(Exercise instructions):
Reproduce the material below verbatim, starting at the line containing "Find the location of a particular element. Image" and ending at the line containing "coordinates (1403, 372).", with both of those lines included.
===== Listed records =====
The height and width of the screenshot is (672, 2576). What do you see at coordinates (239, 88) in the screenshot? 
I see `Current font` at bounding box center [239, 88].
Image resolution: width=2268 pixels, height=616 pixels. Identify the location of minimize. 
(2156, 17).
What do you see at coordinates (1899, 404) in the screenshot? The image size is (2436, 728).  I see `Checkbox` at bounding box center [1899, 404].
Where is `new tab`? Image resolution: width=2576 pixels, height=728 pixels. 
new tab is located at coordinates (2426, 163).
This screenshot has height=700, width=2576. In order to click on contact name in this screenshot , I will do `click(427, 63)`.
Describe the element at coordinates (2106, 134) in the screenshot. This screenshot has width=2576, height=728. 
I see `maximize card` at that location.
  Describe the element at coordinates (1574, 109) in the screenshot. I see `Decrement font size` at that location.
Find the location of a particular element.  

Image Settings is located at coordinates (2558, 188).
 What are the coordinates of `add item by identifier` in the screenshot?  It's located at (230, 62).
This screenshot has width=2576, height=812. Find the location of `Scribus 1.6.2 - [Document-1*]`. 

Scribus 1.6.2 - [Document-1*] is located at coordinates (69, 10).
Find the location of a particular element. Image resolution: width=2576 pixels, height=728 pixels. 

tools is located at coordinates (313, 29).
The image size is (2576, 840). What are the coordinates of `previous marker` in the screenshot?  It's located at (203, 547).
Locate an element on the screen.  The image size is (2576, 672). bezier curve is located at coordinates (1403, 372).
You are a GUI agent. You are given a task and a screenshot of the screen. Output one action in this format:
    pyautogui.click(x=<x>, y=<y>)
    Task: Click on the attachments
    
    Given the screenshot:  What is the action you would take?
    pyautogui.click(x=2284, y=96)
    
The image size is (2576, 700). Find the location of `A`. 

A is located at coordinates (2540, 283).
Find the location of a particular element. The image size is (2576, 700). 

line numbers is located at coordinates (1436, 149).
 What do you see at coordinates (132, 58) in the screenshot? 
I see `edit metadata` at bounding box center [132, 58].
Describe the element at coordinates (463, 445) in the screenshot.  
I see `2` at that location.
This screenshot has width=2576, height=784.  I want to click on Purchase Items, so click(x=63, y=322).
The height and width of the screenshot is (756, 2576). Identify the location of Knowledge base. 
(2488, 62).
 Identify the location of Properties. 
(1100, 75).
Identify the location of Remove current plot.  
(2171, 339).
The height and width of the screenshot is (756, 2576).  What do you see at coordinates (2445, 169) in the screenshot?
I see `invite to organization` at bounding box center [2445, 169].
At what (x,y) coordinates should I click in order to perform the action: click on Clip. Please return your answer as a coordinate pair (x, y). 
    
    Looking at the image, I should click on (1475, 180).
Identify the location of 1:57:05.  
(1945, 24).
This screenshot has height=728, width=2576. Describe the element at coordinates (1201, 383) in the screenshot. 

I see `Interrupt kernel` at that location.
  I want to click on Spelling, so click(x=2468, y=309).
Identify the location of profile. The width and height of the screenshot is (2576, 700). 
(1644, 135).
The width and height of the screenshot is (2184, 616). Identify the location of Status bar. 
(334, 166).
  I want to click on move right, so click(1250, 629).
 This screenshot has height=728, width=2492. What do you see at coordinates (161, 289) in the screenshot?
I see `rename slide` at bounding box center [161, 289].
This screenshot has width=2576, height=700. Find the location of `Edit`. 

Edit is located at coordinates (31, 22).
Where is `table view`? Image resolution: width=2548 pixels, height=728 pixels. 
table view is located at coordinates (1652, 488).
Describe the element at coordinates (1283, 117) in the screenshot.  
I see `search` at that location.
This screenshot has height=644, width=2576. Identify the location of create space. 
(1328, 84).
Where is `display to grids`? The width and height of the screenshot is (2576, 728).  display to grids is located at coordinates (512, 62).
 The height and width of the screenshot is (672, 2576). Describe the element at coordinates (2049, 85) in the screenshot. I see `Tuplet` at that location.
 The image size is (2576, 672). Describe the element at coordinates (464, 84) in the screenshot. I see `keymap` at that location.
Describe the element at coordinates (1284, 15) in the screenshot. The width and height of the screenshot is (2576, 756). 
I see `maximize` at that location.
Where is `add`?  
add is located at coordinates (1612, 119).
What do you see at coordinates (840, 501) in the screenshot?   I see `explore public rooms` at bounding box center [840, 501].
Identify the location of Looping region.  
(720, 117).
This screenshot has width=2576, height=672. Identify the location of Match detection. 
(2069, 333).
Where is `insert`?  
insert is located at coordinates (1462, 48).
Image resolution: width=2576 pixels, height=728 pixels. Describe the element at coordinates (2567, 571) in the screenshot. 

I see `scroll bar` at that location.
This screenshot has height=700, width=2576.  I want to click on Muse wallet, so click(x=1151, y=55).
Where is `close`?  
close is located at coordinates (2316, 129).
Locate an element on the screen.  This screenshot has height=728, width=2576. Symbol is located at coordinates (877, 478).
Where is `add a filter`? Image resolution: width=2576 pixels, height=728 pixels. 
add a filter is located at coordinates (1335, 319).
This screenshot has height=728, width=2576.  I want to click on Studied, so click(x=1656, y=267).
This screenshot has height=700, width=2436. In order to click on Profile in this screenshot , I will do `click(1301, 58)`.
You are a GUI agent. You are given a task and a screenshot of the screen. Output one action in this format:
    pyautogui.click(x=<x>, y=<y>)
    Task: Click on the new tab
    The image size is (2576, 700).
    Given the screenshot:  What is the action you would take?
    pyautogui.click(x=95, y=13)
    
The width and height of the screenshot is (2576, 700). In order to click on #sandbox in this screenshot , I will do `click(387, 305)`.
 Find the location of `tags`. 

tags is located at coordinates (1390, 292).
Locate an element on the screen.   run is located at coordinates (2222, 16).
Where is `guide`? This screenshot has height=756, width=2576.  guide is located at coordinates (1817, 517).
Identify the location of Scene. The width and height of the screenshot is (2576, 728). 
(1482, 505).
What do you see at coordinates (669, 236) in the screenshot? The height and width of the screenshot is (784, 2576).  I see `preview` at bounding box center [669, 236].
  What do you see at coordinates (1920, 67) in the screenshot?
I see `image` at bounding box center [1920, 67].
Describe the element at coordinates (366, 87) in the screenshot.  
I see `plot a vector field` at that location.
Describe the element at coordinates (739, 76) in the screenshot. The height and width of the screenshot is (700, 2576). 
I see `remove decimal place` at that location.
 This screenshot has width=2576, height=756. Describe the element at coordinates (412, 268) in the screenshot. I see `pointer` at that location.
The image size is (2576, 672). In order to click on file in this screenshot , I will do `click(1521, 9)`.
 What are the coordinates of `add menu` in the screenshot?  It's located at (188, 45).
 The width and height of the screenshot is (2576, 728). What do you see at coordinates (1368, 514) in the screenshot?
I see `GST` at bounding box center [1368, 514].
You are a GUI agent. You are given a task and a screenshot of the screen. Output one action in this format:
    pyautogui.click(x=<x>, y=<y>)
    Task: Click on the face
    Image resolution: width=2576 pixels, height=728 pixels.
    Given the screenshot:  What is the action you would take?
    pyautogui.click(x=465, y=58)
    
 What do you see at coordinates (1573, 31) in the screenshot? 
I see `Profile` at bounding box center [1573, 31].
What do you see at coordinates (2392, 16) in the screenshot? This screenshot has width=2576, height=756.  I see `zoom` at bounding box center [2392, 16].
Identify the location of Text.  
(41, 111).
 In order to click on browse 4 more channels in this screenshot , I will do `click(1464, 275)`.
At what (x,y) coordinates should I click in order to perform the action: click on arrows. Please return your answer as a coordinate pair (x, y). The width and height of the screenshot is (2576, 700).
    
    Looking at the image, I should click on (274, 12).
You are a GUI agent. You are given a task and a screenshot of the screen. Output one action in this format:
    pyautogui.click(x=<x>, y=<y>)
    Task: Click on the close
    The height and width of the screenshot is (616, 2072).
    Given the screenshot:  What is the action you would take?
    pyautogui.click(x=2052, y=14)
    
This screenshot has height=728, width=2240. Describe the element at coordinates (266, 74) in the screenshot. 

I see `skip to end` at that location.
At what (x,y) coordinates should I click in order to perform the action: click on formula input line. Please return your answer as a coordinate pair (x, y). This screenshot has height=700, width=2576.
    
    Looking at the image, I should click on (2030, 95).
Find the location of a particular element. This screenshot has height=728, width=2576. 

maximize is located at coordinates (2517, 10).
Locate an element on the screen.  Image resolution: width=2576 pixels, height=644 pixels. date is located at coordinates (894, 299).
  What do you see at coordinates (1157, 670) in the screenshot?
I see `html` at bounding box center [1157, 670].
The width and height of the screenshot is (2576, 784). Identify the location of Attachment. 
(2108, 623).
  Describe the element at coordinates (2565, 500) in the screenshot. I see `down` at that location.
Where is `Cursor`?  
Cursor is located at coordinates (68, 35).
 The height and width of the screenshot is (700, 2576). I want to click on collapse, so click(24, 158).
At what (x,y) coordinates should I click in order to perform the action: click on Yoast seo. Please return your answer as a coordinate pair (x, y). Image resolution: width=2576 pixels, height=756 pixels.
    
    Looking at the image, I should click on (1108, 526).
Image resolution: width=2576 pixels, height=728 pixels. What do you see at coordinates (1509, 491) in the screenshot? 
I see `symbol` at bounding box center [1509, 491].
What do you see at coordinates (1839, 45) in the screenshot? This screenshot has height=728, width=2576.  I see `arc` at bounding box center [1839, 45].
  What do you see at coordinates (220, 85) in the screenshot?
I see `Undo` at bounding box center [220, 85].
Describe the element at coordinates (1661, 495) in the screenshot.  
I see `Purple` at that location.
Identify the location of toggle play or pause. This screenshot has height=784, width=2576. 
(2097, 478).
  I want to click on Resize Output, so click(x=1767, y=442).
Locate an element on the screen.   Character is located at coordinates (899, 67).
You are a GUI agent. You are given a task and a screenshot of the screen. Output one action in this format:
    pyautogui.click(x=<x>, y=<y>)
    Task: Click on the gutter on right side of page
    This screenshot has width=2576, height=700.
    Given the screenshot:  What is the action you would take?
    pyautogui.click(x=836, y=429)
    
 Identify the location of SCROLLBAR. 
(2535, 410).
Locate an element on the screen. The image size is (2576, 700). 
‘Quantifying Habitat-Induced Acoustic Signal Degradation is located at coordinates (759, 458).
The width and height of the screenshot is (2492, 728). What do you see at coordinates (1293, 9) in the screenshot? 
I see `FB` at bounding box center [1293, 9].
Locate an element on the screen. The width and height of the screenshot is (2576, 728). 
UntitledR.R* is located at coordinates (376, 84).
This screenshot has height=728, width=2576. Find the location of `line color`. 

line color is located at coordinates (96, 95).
=====
(Output for this task):
Find the location of a particular element. Image resolution: width=2576 pixels, height=728 pixels. 

tools is located at coordinates (313, 29).
The image size is (2576, 840). What are the coordinates of `previous marker` in the screenshot?  It's located at (203, 547).
Locate an element on the screen.  The image size is (2576, 672). bezier curve is located at coordinates (1403, 372).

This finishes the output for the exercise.